El deporte no es sólo deporte. Al menos no de la forma en la que lo vivimos los amantes de esto. El deporte son los lazos, los vínculos afectivos que creamos por medio del juego. No importa si es una carrera, un partido de fútbol o una rutina de nado sincronizado. Para cada uno de nosotros, hay figuras que marcaron nuestras vidas dentro y fuera de la cancha. Un abrazo para festejar un gol, un llanto para las derrotas, la mirada de asombro para las actuaciones inolvidables. Esta actividad reúne la vida humana en pocos instantes, en pocas horas.

Algunas historias son breves y otras duran décadas. Hay una mano de Dios, una de Suárez, un gol del siglo y un gol de Ghiggia. Hay 100 metros en 9,58 segundos y maratones en dos horas. Y durante todo eso también hay historias que trascienden una sola competencia, que se prolongan en el transcurso de los años. Para mí, durante los últimos 15 años hubo una Generación Dorada. En realidad, sería mentira decir que durante 15 años. Hace 15 años ellos formaron su equipo, pero yo los conocí en los Juegos Olímpicos de Atenas 2004, cuando dieron el paso al frente, cuando Argentina le ganó a Estados Unidos en las semifinales y se colgó la medalla de oro al ganar la final con Italia.

En el cuarto de mis padres, cuando era un casi niño de 12 años miraba un partido más de básquetbol. Pocos segundos para el final y un desconocido para mí por entonces, que se llamaba Emanuel Ginóbili, se tiró en palomita para ganarle a Serbia y Montenegro. Sin pensarlo, salté y corrí por toda la casa festejando aquel doble increíble. Era el truco de magia frente a mis ojos, sólo que yo ya no creía en la magia, ahora creía en el espectáculo maravilloso del deporte.

Pasaron 12 años desde aquella medalla de oro, y por espectáculos como ese el deporte se convirtió en una parte tan grande de mi vida. La tele de mi casa dejó de tener 14 pulgadas y un tubo de imagen. Apareció la era del LCD y las pantallas planas.

La vida y el mundo no son iguales 12 años después. Tampoco lo son ellos, pero siguieron ahí. El miércoles fui albiceleste por un ratito más y volqué algunas lágrimas a pocos metros de donde Manu Ginóbili dejó las suyas, las últimas vistiendo esa camiseta en el partido con Estados Unidos. Esa noche, el juego se convirtió para mí en la vida real. La pelota no picó para divertirnos a todos, sino para emocionarnos, para arrancarnos los sentimientos más genuinos a muchos. Pasaron 12 años y ellos fueron de oro, fueron de bronce, fueron luchadores por la política de su federación, y en una última cruzada reclamaron a su propia hinchada que no interpretara como cultura el canto provocativo a un rival al que ni siquiera estaban enfrentando. Fueron, sin temor a equivocarme, todo lo que está bien.

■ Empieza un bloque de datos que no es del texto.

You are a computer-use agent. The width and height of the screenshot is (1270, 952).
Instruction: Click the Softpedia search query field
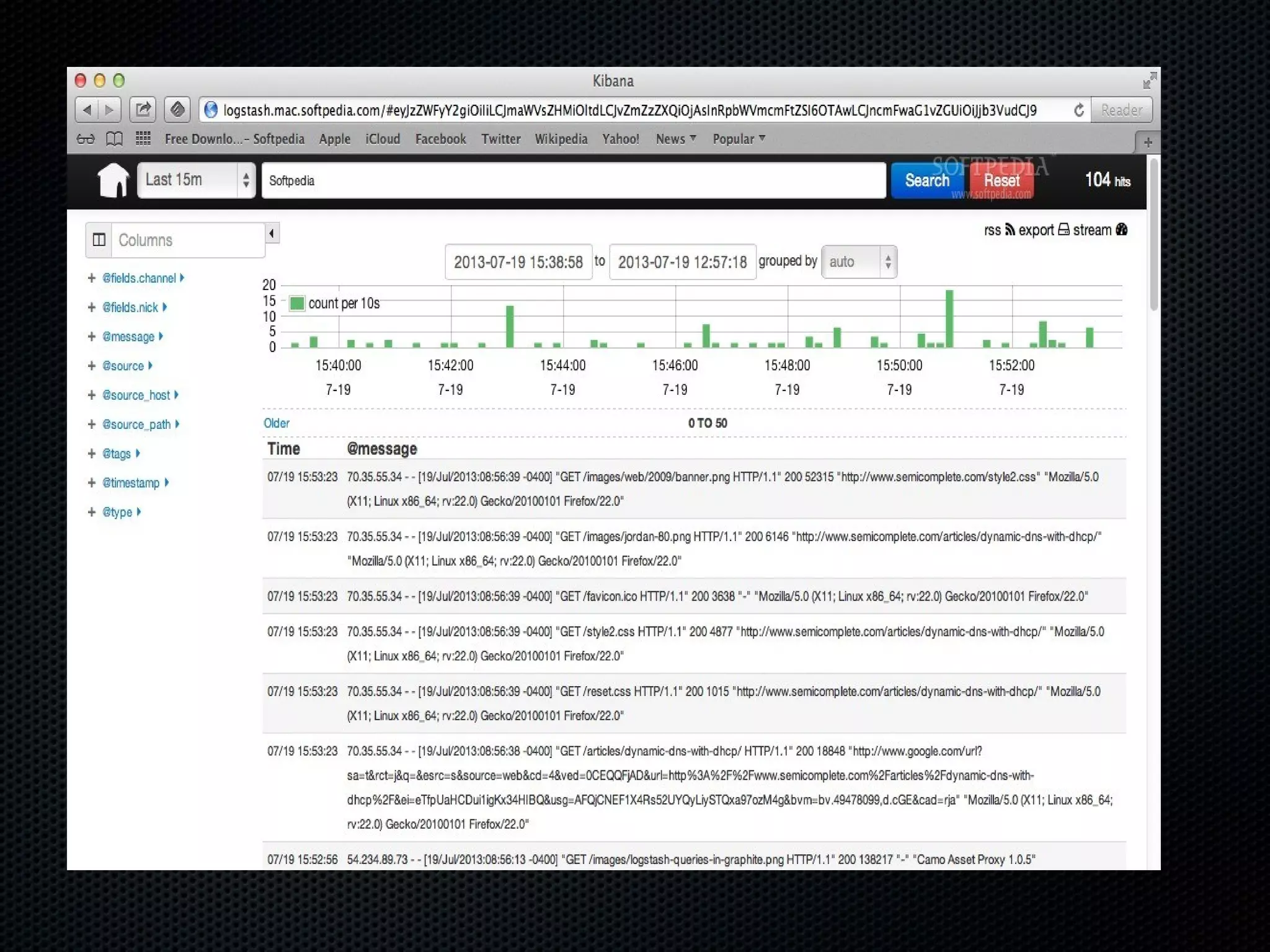click(573, 180)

Ginóbili, Andrés Nocioni, Carlos Delfino, Luis Scola y tantos otros que dejaron su huella y su ejemplo en ese equipo podrán no haber pensado, cuando comenzaron sus carreras, que serían la inspiración y el ejemplo de integridad para tanta gente. Así y todo, cuando ese momento llegó, ellos fueron el ejemplo que muchos necesitábamos, el resultado grandioso acompañado de la cabeza pensante y la humildad. Sólo hay una cosa que vale más que todo eso. Al final, en la última gira, en el último instante, cuando Ginóbili se retiró ovacionado de un estadio partido al medio entre argentinos y brasileños, todos sus compañeros lo abrazaron, lo cobijaron. Como a un hermano, como a un amigo. Su rostro no le permitió ocultar sus sentimientos; no creo que quisiera hacerlo. Ellos le enseñaron a una generación el lado más humano del deporte y demostraron que para que ese lado florezca hay que poner el corazón, no ocultar los sentimientos ni las convicciones.

Mientras eso sucedía, Argentina tuvo muchos más hinchas que los argentinos. Tuvo niños, jóvenes y adultos prendidos a la pantalla, viviendo el sentimiento que un grupo de jugadores les regaló.